Foreign investors will help push China's bank restructuring by providing the skills in risk management, financial product knowledge and innovation. The aim of the Chinese bank sales has not been to get money for banking reform. In fact, the local banks are flooded with liquidity from both the depositors and the recapitalisation funds. Rather, the purpose is to create a competitive momentum by bringing in foreign players in the Chinese system.

As the obstacles for the foreign banks to take local RMB deposits and make RMB loans are eventually dismantled, the foreign players will become an immense challenge to the Chinese banks.
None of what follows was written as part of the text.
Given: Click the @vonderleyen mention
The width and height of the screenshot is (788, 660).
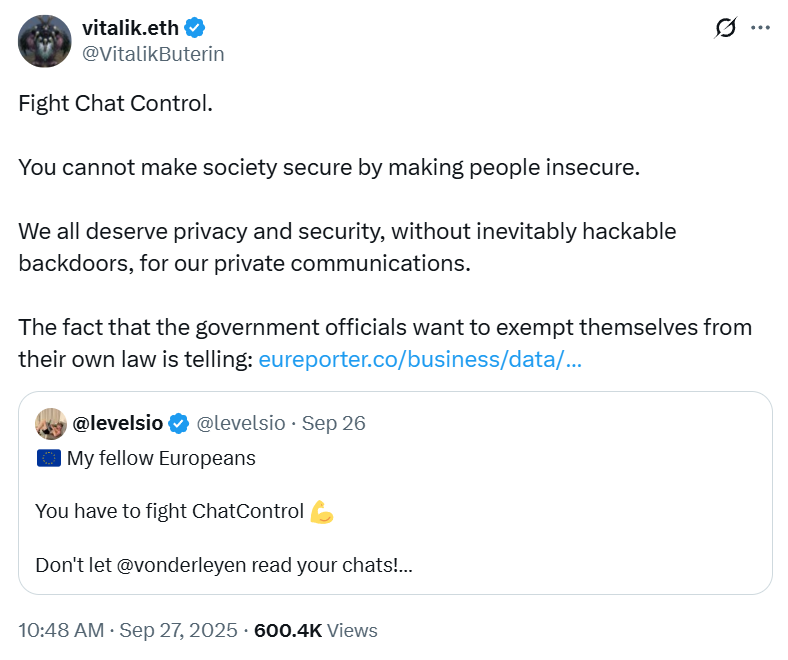Looking at the screenshot, I should [185, 565].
If Chinese savings shift to the foreign banks in large amounts, the local banks' deposit base, and hence lending ability, will be eroded. Thus, the local banks are racing against time to improve.

Policy and market implications

To take reform further, China must take bold steps to allow take-overs, mergers & acquisitions and bank failures. Beijing must also make the AMCs work effectively. Transferring SOE bad debts to the AMCs and recapitalising the banks are the easy part of reform. The hard part is for the AMCs to sell these bad assets to debt workout specialists to recoup the losses. This can only be done by thorough financial and institutional reforms to eliminate the incentive problems between the SOEs and the AMCs and create a liquid market for these special assets.
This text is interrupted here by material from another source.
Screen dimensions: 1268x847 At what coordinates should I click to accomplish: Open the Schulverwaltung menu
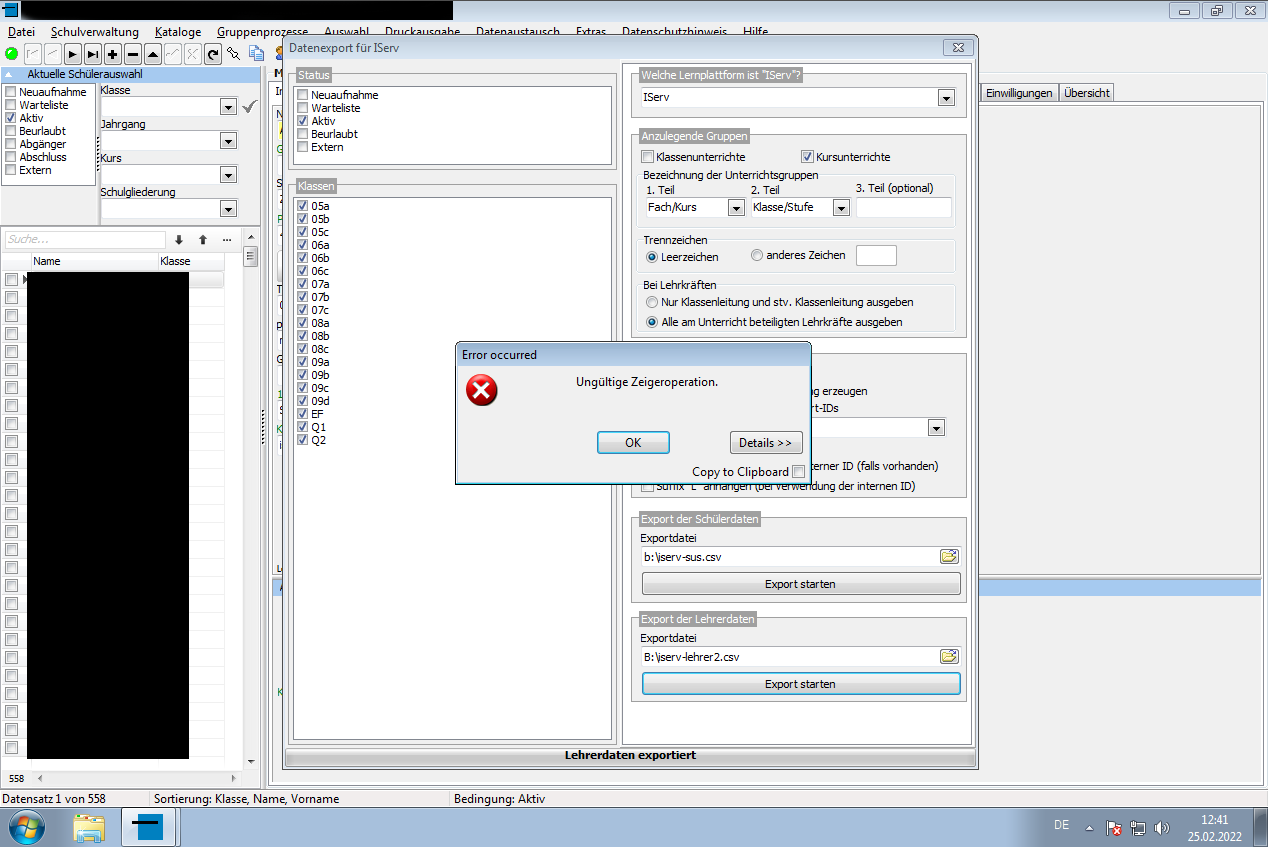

Eventually, the government must cede control of the banking system and allow full private ownership. In this sense, strategic foreign investors are brought in as a catalyst for this ownership transfer process. But ceding control does not mean the government has no role. It should develop an effective regulatory framework for supervising the system. Strong banks, sound regulations and minimal government distortion are the necessary and sufficient conditions for China to fully liberalise its financial markets without worrying about the stability of the state banks.

It will take some years for Chinese banks to shed the communist legacy and establish a true commercial culture. To achieve this needs a mindset change, from the old socialist mentality, to a liberalised and professional attitude. This change will quicken when the older management retires (normally at 60 years old). This will mean another 5 to 7 years from now.
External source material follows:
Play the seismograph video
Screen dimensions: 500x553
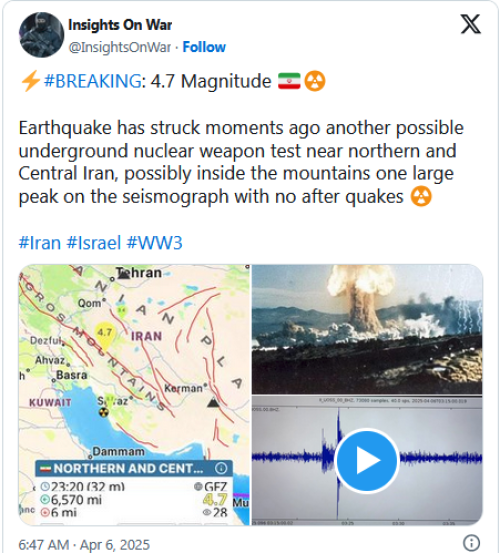(x=367, y=461)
In other words, China's banking reform will likely take a few more years than most have expected to be fully completed. This means that the business scope will remain limited in China's banking sector, despite the WTO requirements that it will have to open up to full foreign competition by end-2006.

Last but not least, Chinese banks will not be able to handle volatile international, esp. short-term, capital flows before they are fully reformed. This means no fully-opened capital account for a few more years. In other words, there will be no full RMB convertibility until the bank restructuring process is completed.